═════ Task input

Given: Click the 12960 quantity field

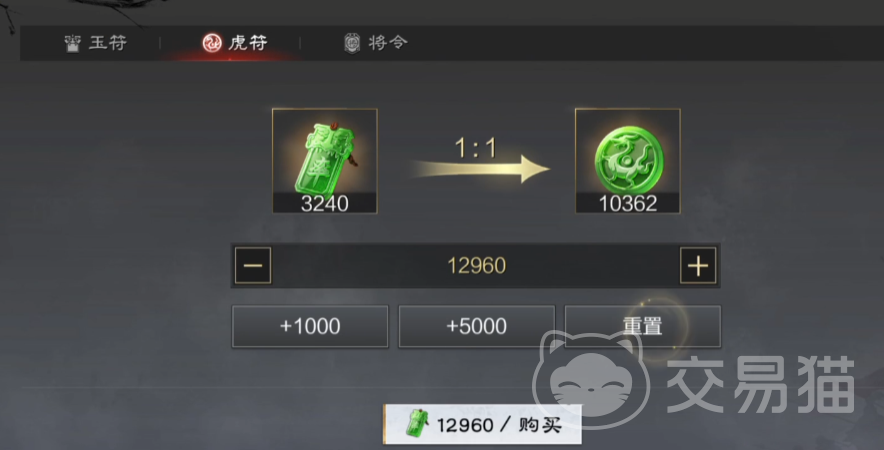Looking at the screenshot, I should (x=476, y=266).
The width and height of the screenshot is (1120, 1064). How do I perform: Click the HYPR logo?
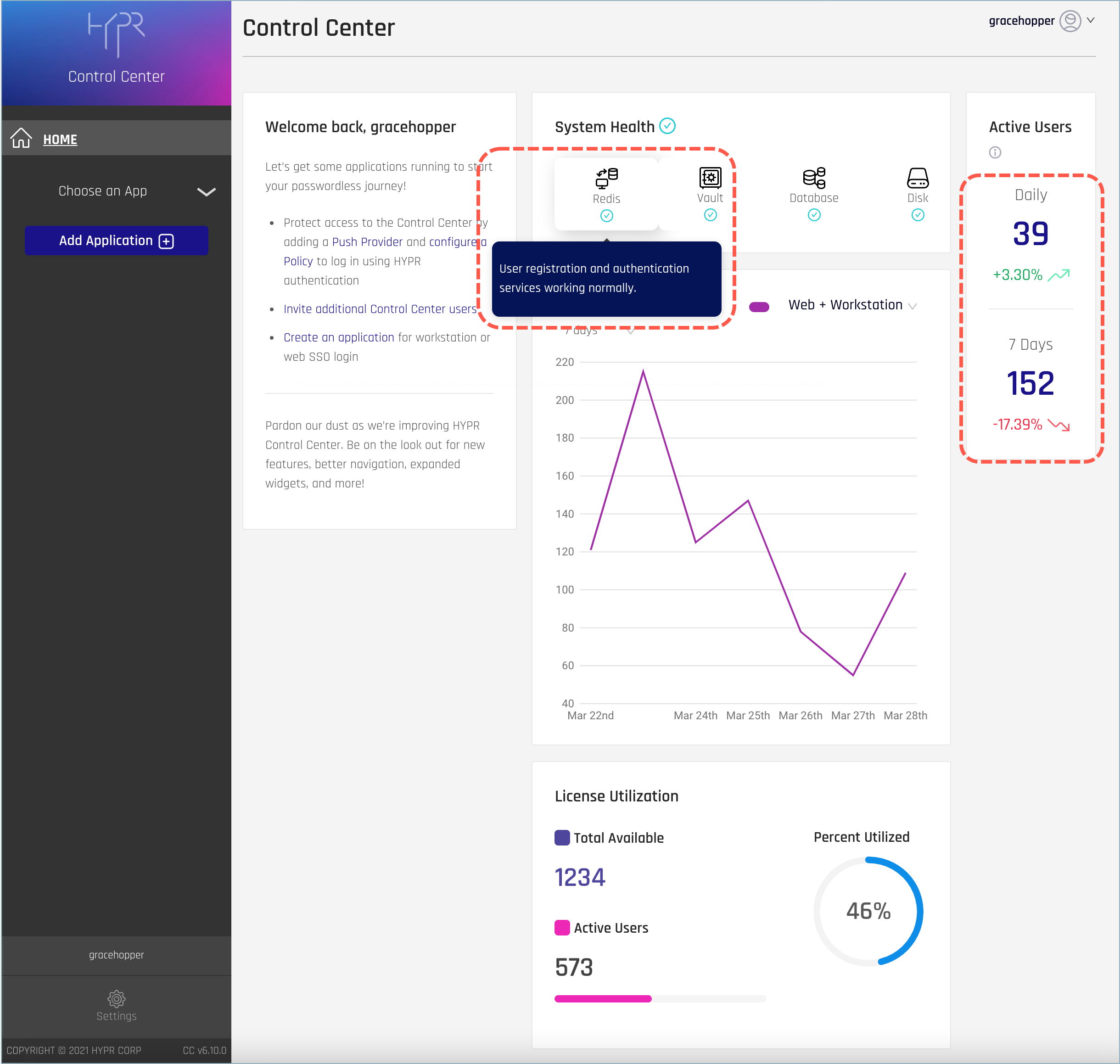[116, 34]
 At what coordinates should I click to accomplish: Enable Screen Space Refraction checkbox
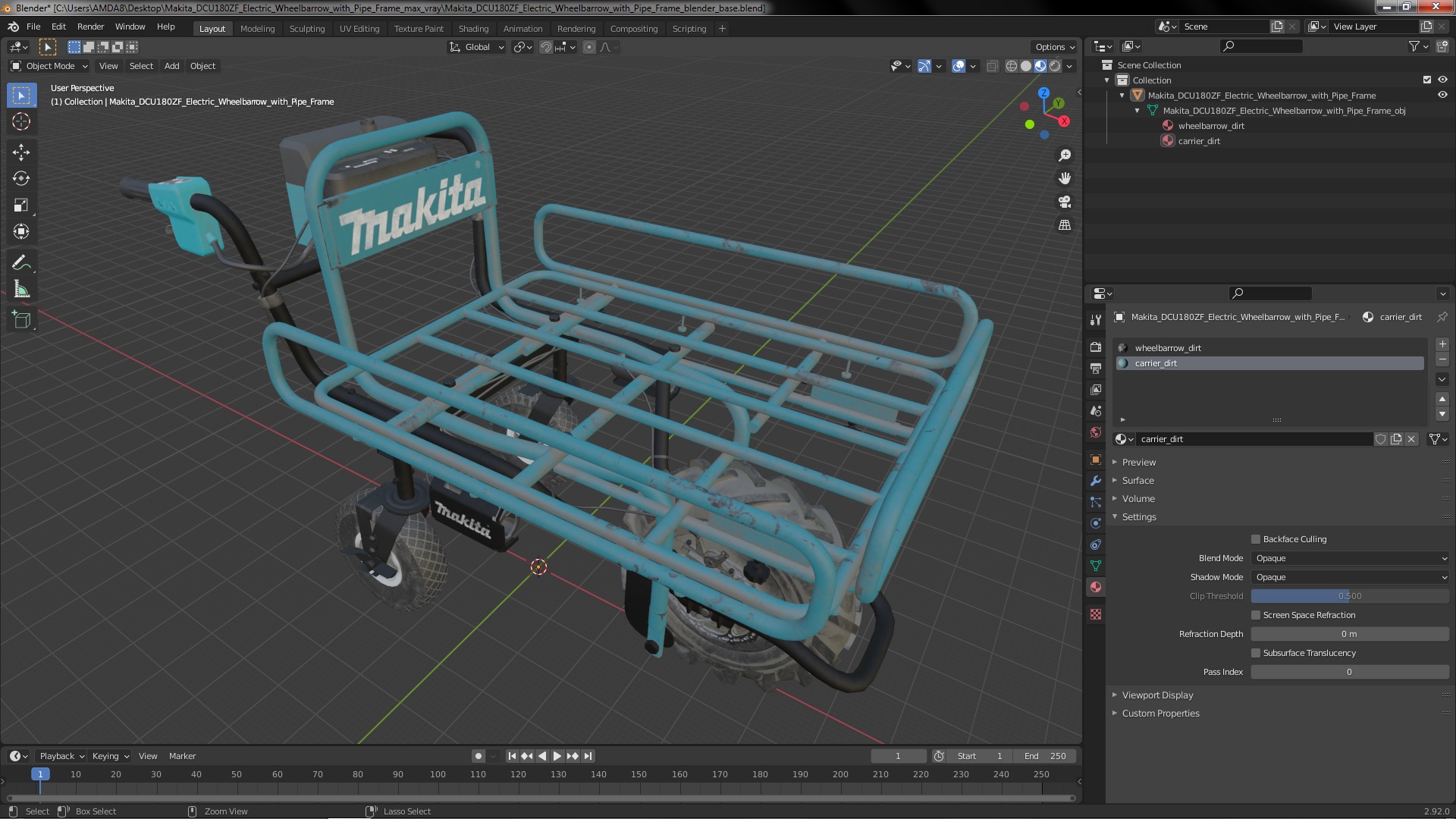click(x=1256, y=615)
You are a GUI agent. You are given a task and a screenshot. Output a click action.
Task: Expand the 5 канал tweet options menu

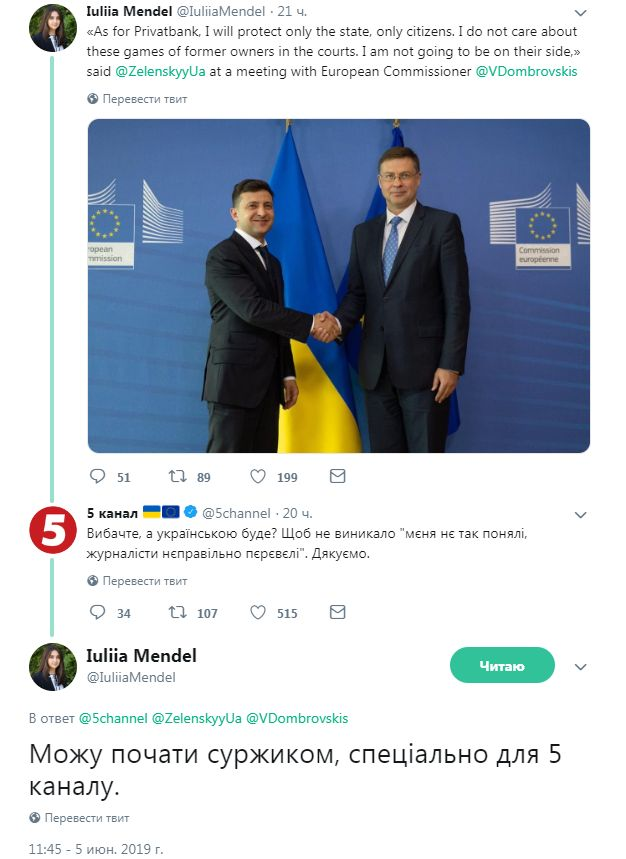click(581, 514)
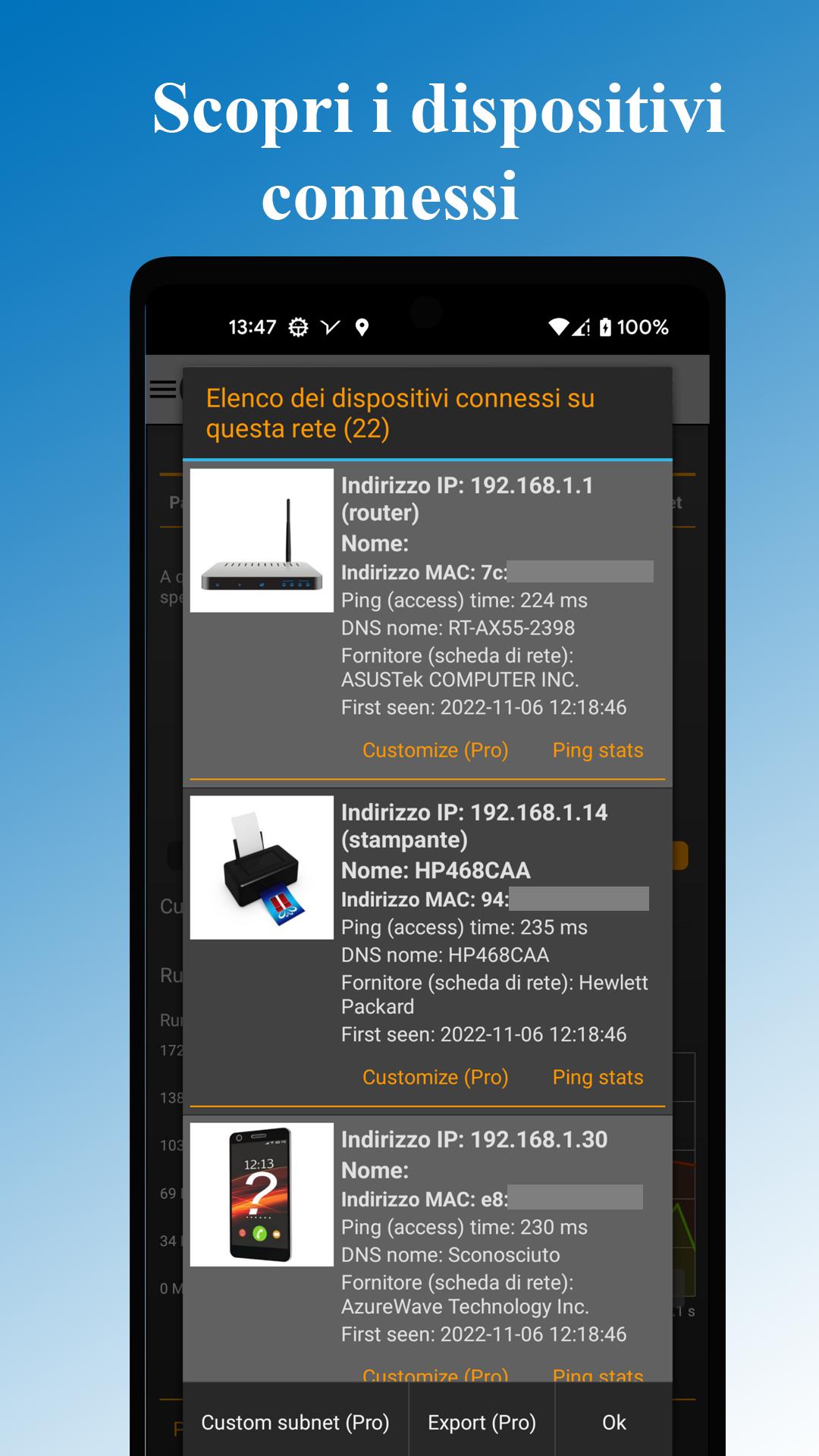This screenshot has height=1456, width=819.
Task: Tap the printer device image
Action: (262, 868)
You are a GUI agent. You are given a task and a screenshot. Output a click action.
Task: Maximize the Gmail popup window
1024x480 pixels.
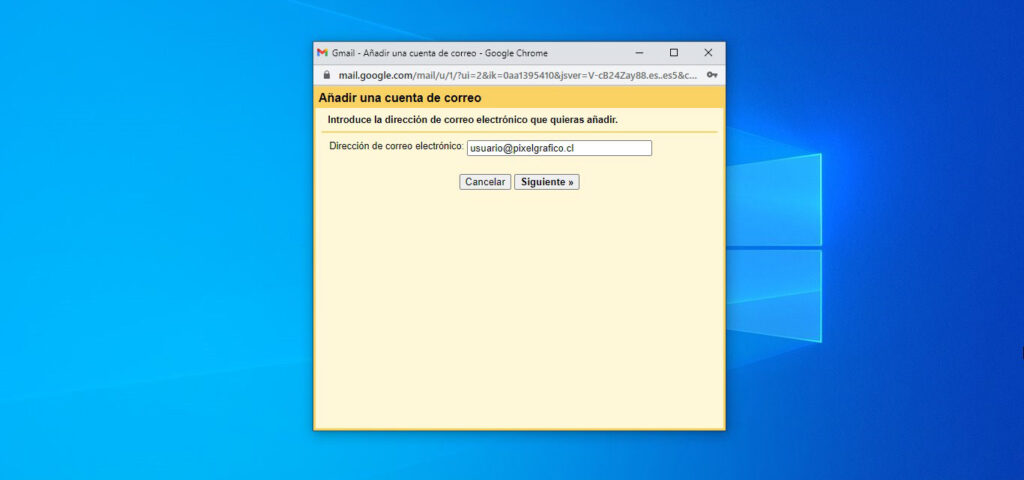tap(673, 53)
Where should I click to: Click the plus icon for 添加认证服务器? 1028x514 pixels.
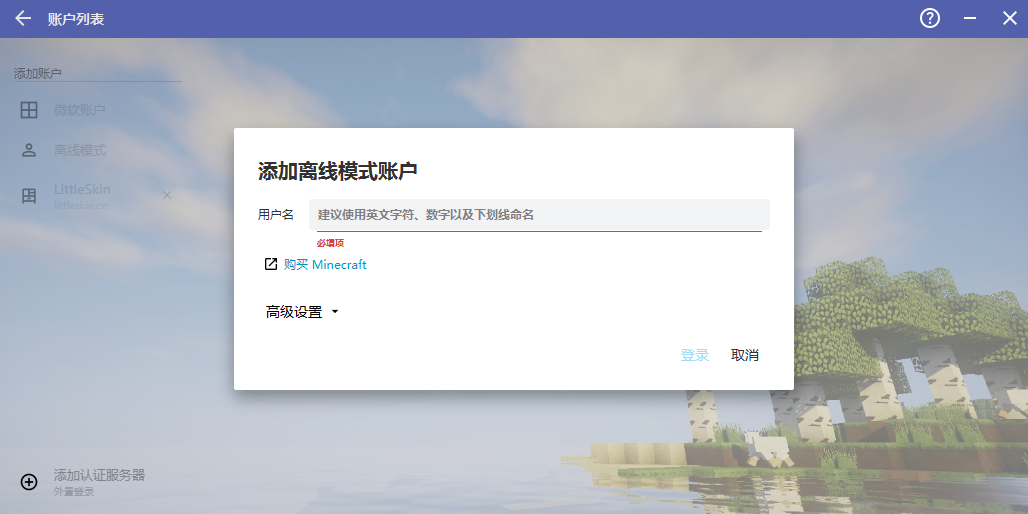(x=29, y=482)
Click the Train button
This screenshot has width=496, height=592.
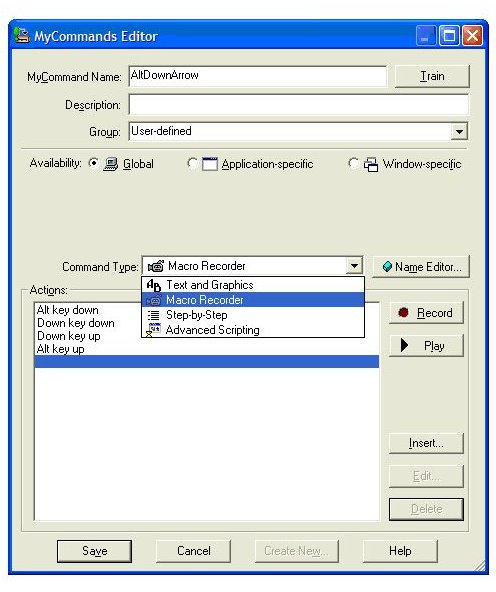click(432, 76)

══════════

## What the task asks:
Reproduce the data verbatim, starting at the first line and ending at the line containing "(x=29, y=482)". Leave the pictures out of your answer.

## Task response:
Given: Click the 12960 quantity field

Looking at the screenshot, I should (x=476, y=266).
The width and height of the screenshot is (1120, 1064). How do I perform: Click the HYPR logo?
[116, 34]
 At what coordinates should I click to accomplish: Enable Screen Space Refraction checkbox
click(x=1256, y=615)
You are a GUI agent. You are given a task and a screenshot. Output a click action.
Task: Expand the 5 канал tweet options menu

click(581, 514)
This screenshot has height=1456, width=819.
Task: Tap the printer device image
Action: (262, 868)
You are a GUI agent. You are given a task and a screenshot. Output a click action.
Task: Maximize the Gmail popup window
1024x480 pixels.
tap(673, 53)
Where should I click to: Click the plus icon for 添加认证服务器? 1028x514 pixels.
(x=29, y=482)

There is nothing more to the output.